WORK REQUEST => In the records that follow, the lines from the one containing "Task: Expand the Node Behavior section" to the one containing "Image resolution: width=646", inclusive, are to be given again exactly.

··· SOURCE DATA ···

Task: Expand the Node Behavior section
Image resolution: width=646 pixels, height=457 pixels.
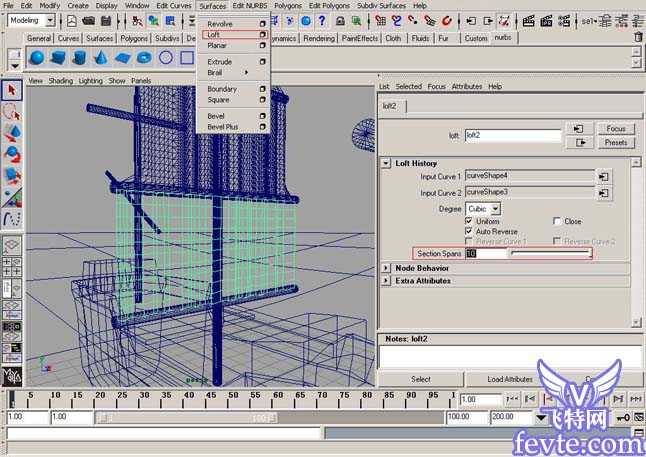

···
··· SOURCE DATA ···

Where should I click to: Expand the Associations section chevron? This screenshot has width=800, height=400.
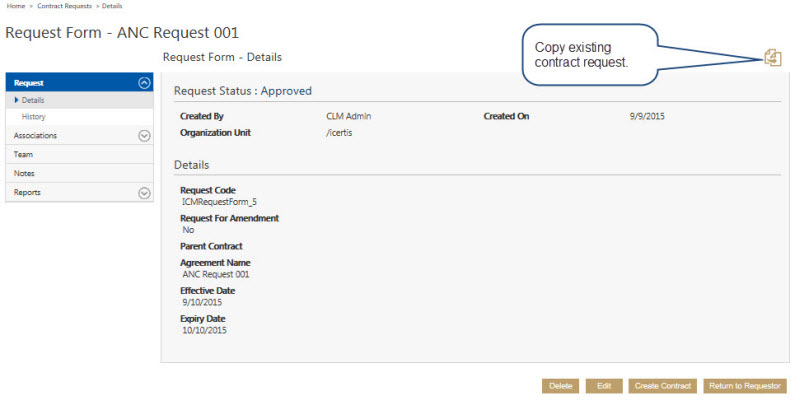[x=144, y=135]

···
··· SOURCE DATA ···

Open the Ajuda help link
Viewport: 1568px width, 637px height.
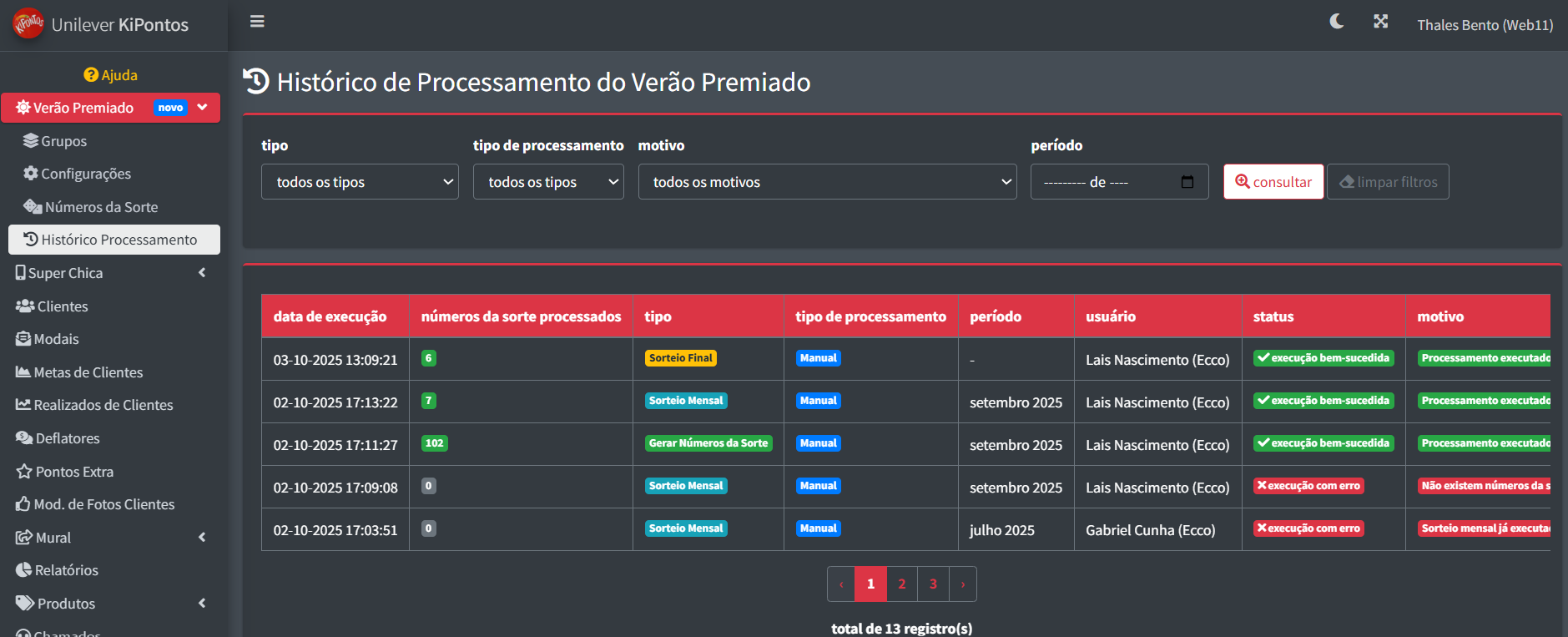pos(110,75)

···

WRITTEN SOLUTION =>
Task: Expand the Node Behavior section
Image resolution: width=646 pixels, height=457 pixels.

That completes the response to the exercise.